Association between Virulence Factors and TRAF1/4-1BB/Bcl-xL Expression in Gastric Mucosa Infected with Helicobacter pylori.

Abstract

Objective. CagA+/vacAs1+/vacAm1+ Helicobacter pylori upregulates the expression of tumor necrosis factor receptor–associated factor 1 (TRAF1), tumor necrosis factor receptor superfamily member 9 (4-1BB), and B-cell lymphoma-extra large (Bcl-xL) in human gastric epithelial cells. We investigated the correlation between cagA/vacAs1/vacAm1 and TRAF1/4-1BB/Bcl-xL expression in gastric mucosal tissue of patients with gastric disorders. Methods.

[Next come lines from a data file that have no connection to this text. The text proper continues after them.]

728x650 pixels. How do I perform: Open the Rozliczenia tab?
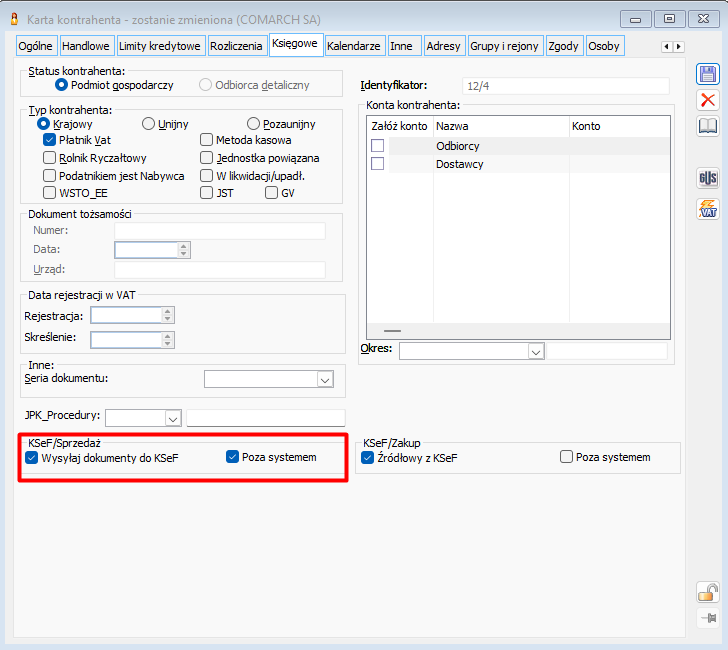click(x=236, y=46)
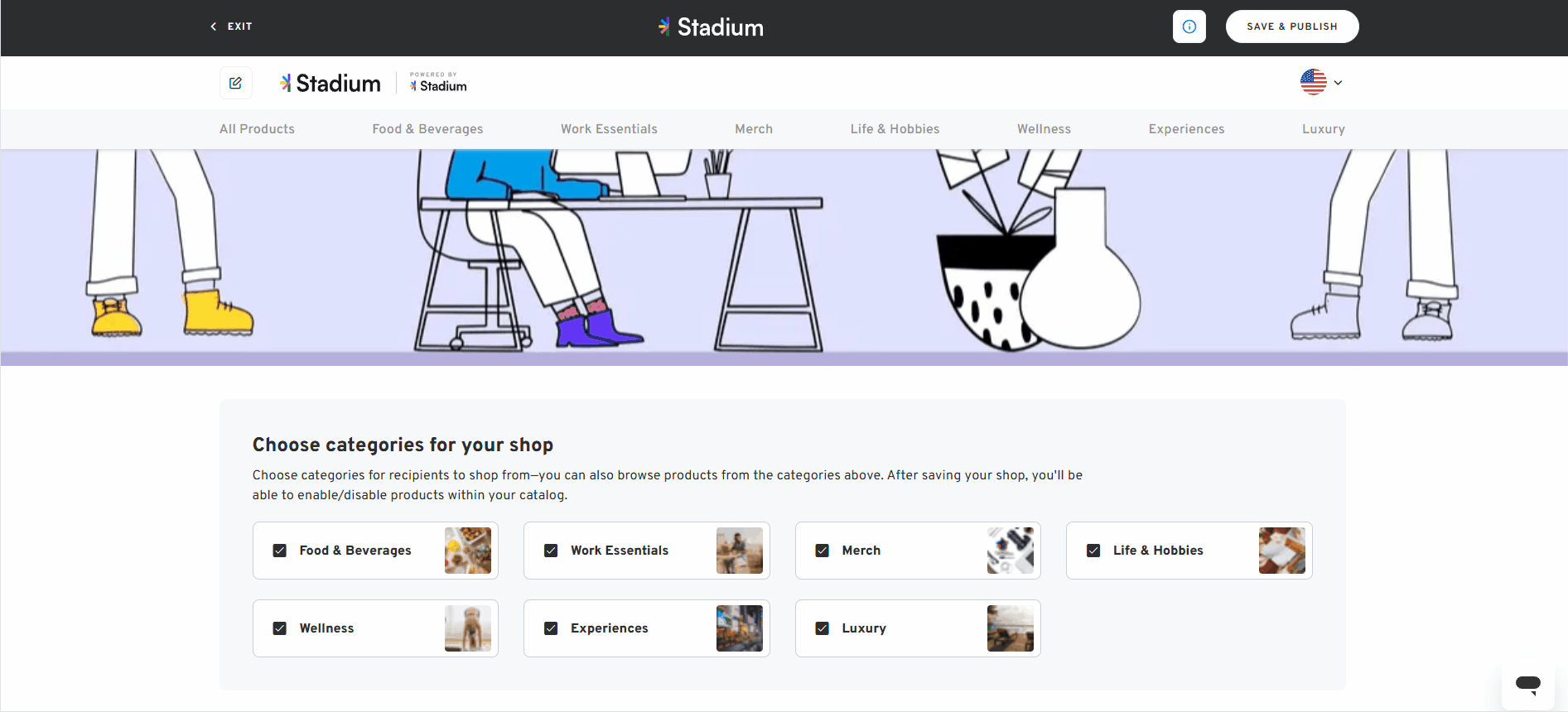The image size is (1568, 712).
Task: Open the All Products tab
Action: click(257, 129)
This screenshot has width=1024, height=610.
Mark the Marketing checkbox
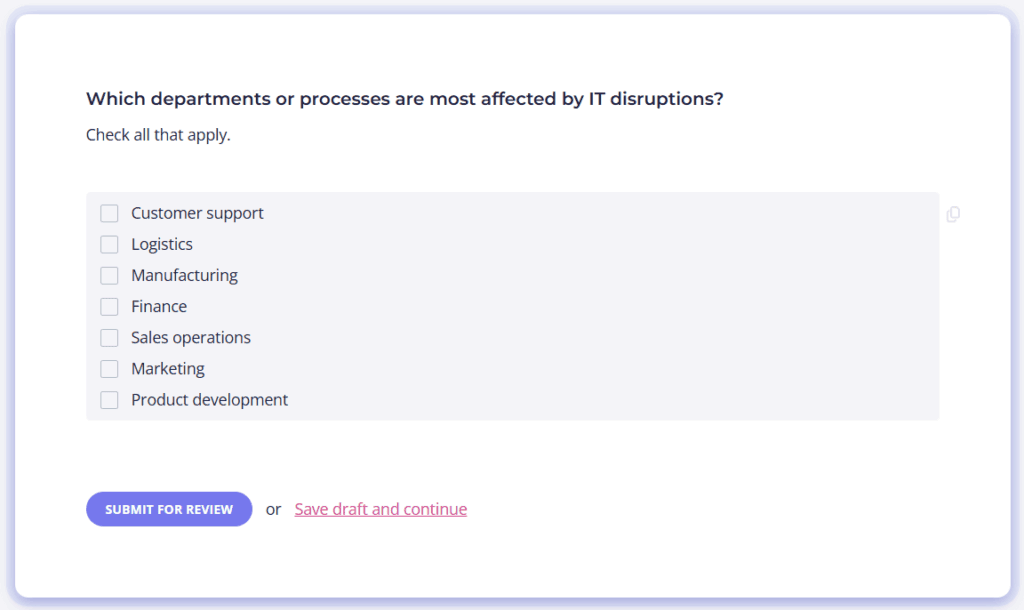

We collected gastric mucosa samples from 35 chronic, nonatrophic gastritis (CG) patients, 41 atrophic gastritis patients, 44 intestinal metaplasia with atypical hyperplasia (IM) patients, and 28 gastric carcinoma (Ca) patients. The expression of TRAF1, 4-1BB, and Bcl-xL was determined using western blotting. The expression of cagA, vacAs1, and vacAm1 in H. pylori was examined with polymerase chain reaction. Results. The expression of TRAF1, 4-1BB, and Bcl-xL was significantly upregulated in IM and Ca patients (P < 0.05 compared with CG). There were more cases of cagA+/vacAs1+/vacAm1+ H. pylori infection in samples with elevated TRAF1, 4-1BB, or Bcl-xL expression (P < 0.05). Additionally, there were a remarkably large number of samples with upregulated TRAF1/4-1BB/Bcl-xL expression in cases of cagA+/vacAs1+/vacAm1+ H. pylori infection (44 cases, 67.7%; P < 0.05). Conclusions. The pathogenesis of IM and Ca may be promoted by cagA+/vacAs1+/vacAm1+ H. pylori, possibly via upregulated TRAF1, 4-1BB, and Bcl-xL in gastric mucosal tissue.